= Birzeit camp =

Birzeit camp is a Palestinian refugee camp established in 1948. It is located on both sides of a street in the center of the town of Birzeit in the Ramallah and Al-Bireh Governorate. Until now, the camp has not been recognized by the United Nations refugee agency UNRWA.

==Historical overview==
Birzeit camp was established in 1948 in the town of Birzeit, located seven kilometers north of Ramallah, on an area of 23 dunams located on both sides of a street in the center of the city. Over time, the camp's area has shrunk to only 6 dunams.

==Demographics==
The population of Birzeit camp, when it was established in 1948, was estimated at 8,000 people. This number began to shrink due to the displacement of residents to neighboring towns or within the village of Birzeit, and the shrinkage of the camp's land area, in addition to the failure of the Refugee Relief Organization to recognize the camp, until in 1967 the population was only 86 people. The camp's population in 2010, according to statistics from the Palestinian Central Bureau of Statistics, was only about 180 people.

The demographic composition of the population of Birzeit camp consisted of residents of a number of Palestinian villages displaced in 1948, such as the villages of Kafarana, Abbasiya, Salamah, Beit Nabala, Al-Masmiyeh, Lod, Abu Shusha, and Quliya.

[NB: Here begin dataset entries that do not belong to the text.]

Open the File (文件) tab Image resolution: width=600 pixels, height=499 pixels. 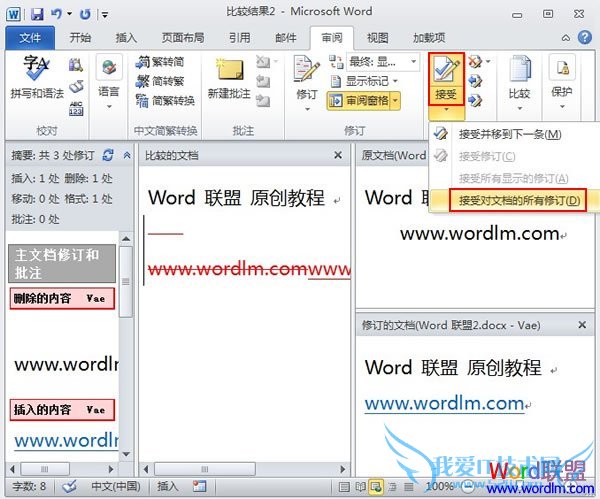31,38
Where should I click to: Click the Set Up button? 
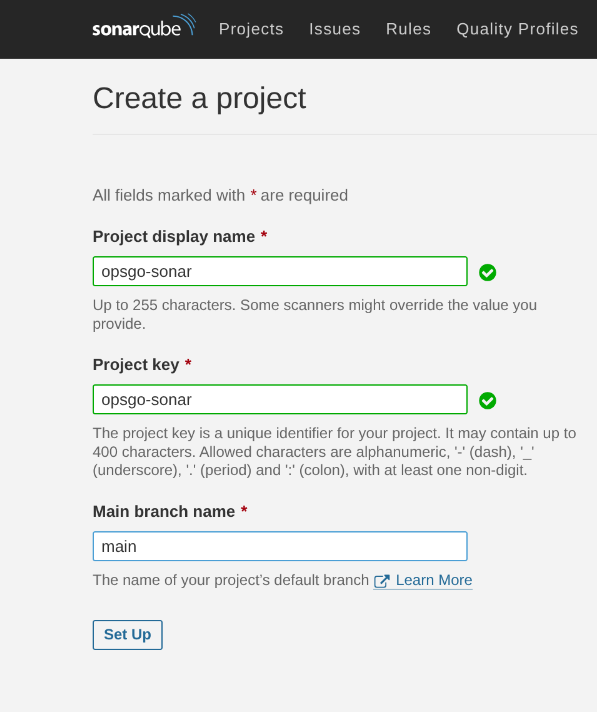tap(128, 635)
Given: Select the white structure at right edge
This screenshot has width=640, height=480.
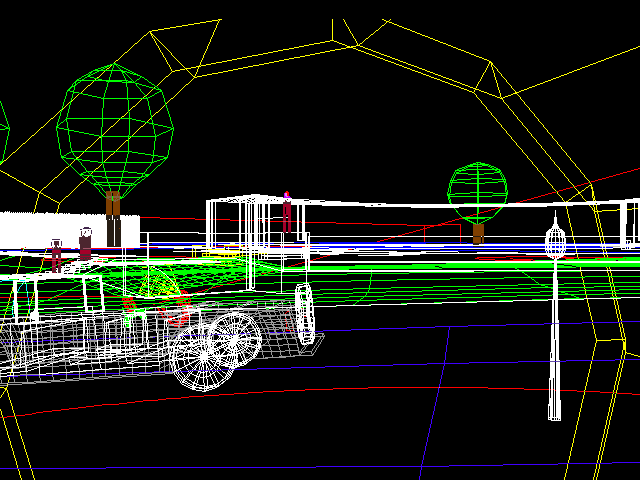Looking at the screenshot, I should (x=629, y=222).
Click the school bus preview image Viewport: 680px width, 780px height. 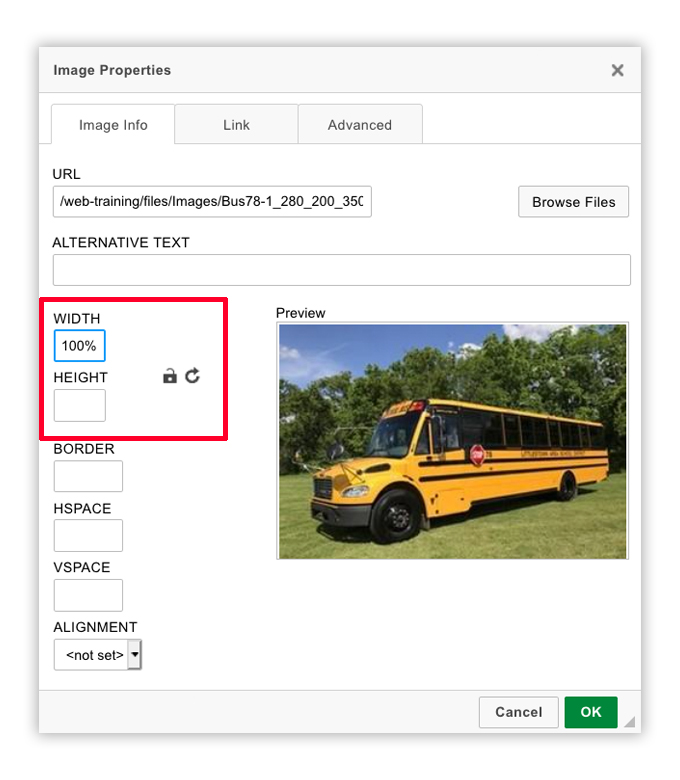[452, 440]
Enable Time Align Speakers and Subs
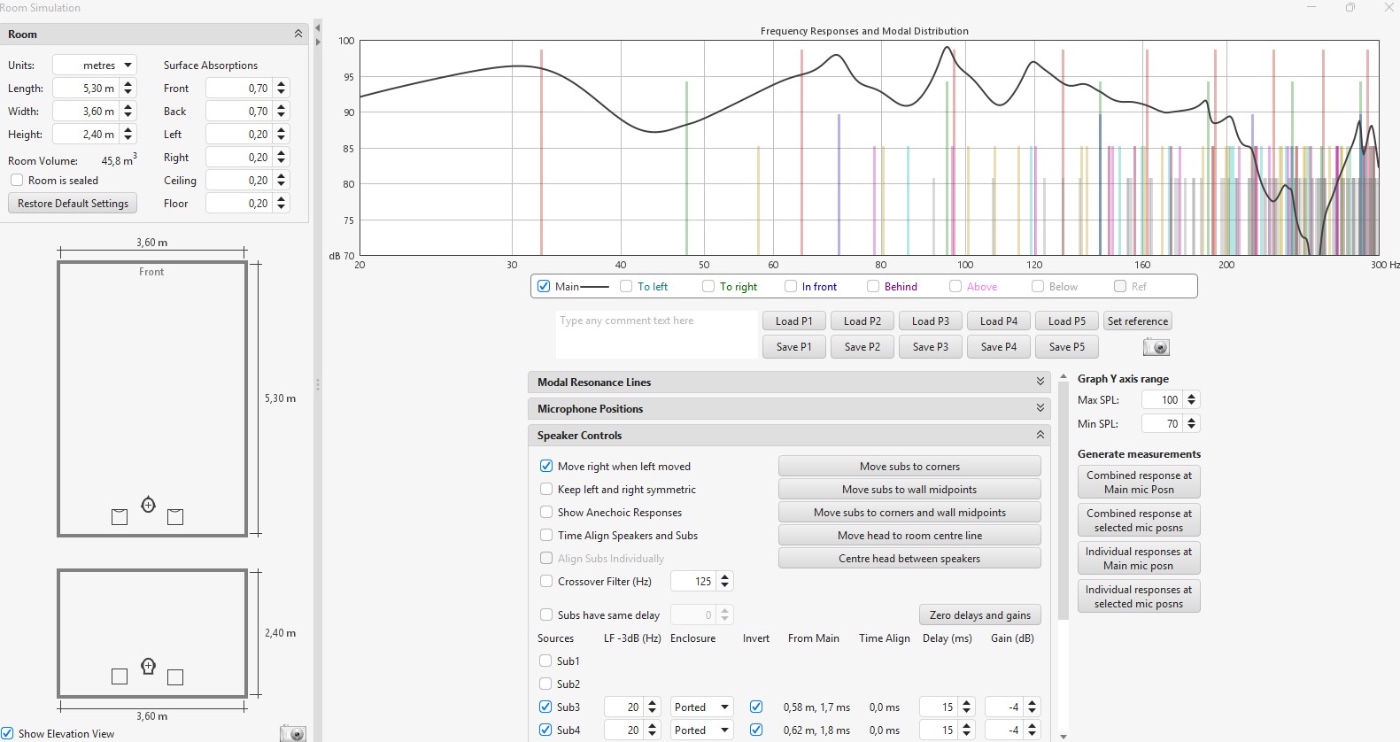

At first, the refugees lived in tents, then they built small houses of stone and mud and roofed them with zinc boards. They were accustomed to paying symbolic rents to the landowner in exchange for their housing and use of the camp land, but with the passage of time the area of available land shrank. As it approached the point where it was no longer sufficient to accommodate the families inhabiting the camp, most of the refugees who lived in the camp have rented houses outside the camp or moved to other camps such as Al-Amari Camp, Al-Jalazoun Camp, and Aqabat Jabr Camp. Some of them were also displaced to other countries outside the Palestinian territories, such as Jordan, due to the limited and insufficient space of the camp, with many of the camp's residents unable to build a room or a place to live.

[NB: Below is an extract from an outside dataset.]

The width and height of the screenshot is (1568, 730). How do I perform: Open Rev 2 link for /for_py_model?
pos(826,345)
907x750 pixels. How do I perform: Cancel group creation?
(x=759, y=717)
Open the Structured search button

According to the statement of the head of the popular committee in the camp, Nasser Sharaya, the camp currently consists of forty-five independent buildings containing sixty-five residential apartments.

==Services==
The residents of Birzeit camp benefit from the services available in the town of Birzeit. They obtain water from the Jerusalem Water Company, and electricity from the town of Birzeit reaches about 15 homes in the camp, but there are up to five homes that do not have access to electricity. Waste collection service is available to camp residents, and Birzeit camp also contains a nutrition center for refugees, about 200 meters away from the camp.

==Health status==
There are no health services available inside the camp, forcing the camp residents to use the health center of the neighboring Jalazone camp, which is about three kilometers south of Birzeit camp, when they need to obtain treatment and medical services.

==Education==
In the 1950s, the Refugee Relief Organization (UNRWA) established a basic school for girls to serve the residents of Birzeit camp. The school consisted of two rooms that UNRWA rented from the residents. This remained the case until an official girls’ school was built in the town of Birzeit to serve the camp residents and all refugees in the town. Male students go to outside schools.

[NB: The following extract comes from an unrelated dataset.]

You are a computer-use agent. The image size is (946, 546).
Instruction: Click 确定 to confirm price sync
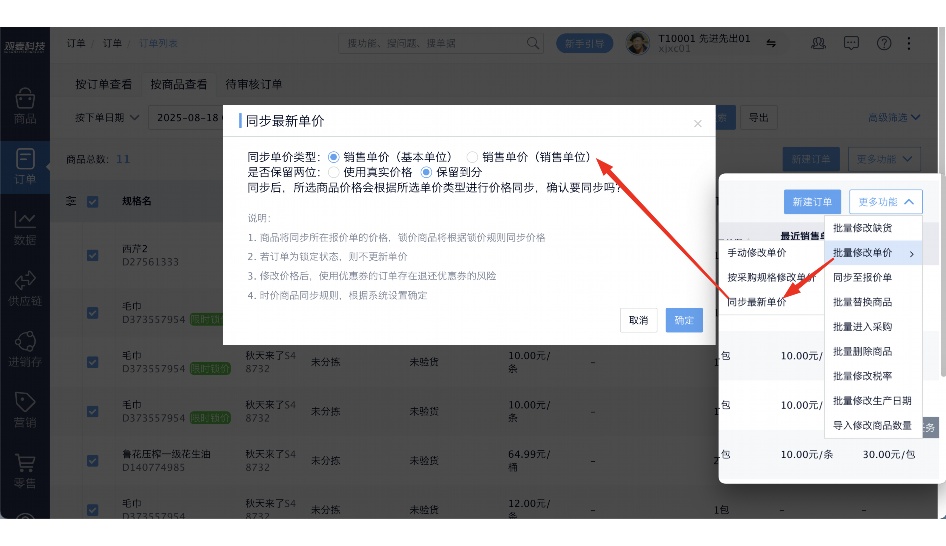point(684,320)
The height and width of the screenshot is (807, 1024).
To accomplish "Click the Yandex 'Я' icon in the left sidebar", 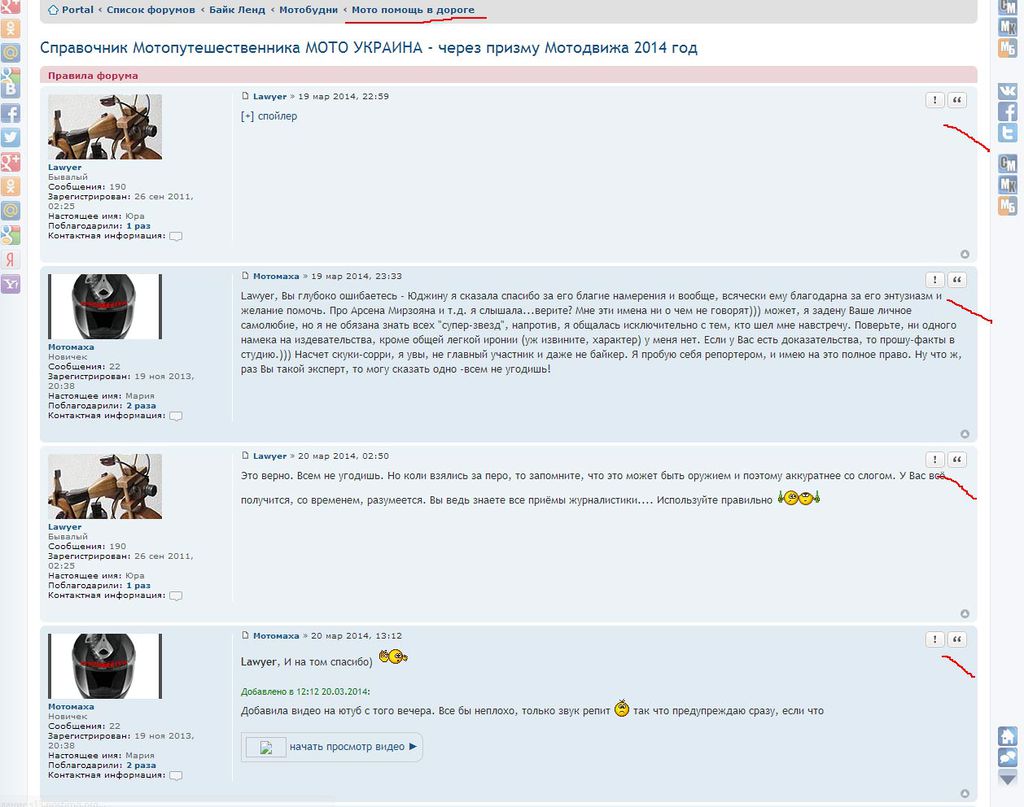I will coord(10,260).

==International recognition of the camp==
Birzeit camp is still not officially recognized by the United Nations Refugee Relief Agency (UNRWA), nor is it listed with the ministries and departments of the Palestinian Authority government. This increases the difficulty of accessing accurate official digital information about the camp's area, population numbers and origins when the camp was established.